▶ To do: Write out exactly the line containing "Given: Click the SSD badge on a drive" along with each line that follows it in the records below, and no others.

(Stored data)
☆ ☆ ☆
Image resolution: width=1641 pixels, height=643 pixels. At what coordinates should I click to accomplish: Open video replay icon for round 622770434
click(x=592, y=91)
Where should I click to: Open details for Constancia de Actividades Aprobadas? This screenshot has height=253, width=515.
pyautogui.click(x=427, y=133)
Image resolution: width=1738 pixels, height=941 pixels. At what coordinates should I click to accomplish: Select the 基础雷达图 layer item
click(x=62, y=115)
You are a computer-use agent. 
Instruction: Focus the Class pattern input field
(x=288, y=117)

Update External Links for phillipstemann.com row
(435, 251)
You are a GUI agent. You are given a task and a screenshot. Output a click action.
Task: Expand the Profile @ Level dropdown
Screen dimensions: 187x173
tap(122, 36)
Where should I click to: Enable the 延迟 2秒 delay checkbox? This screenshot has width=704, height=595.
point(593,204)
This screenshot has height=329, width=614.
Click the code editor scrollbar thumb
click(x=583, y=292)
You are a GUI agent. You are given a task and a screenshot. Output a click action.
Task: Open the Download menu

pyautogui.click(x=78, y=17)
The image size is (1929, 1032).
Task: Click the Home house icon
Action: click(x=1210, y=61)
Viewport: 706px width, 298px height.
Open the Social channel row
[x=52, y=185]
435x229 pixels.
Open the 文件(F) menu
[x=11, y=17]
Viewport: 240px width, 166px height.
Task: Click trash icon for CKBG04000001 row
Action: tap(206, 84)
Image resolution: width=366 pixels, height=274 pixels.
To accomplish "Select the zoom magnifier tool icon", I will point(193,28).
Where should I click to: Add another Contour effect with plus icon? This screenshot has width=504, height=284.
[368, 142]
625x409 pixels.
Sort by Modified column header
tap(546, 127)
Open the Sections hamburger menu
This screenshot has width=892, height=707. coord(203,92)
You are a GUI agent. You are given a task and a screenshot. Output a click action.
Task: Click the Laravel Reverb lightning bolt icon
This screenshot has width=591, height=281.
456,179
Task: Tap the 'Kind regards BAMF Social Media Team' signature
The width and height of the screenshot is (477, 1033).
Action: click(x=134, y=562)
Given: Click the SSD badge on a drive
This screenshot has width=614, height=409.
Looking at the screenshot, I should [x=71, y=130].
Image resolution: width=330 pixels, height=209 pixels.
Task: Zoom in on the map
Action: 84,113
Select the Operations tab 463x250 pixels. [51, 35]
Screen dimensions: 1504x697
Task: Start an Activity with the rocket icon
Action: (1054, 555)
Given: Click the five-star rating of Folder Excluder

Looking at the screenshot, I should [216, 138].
☆ ☆ ☆
▶ Answer below:
Given: Click the SSD badge on a drive
This screenshot has width=614, height=409.
Looking at the screenshot, I should [x=71, y=130].
Image resolution: width=330 pixels, height=209 pixels.
Task: Zoom in on the map
Action: 84,113
Select the Operations tab 463x250 pixels. [51, 35]
Screen dimensions: 1504x697
Task: Start an Activity with the rocket icon
Action: (1054, 555)
Given: Click the five-star rating of Folder Excluder

Looking at the screenshot, I should [216, 138].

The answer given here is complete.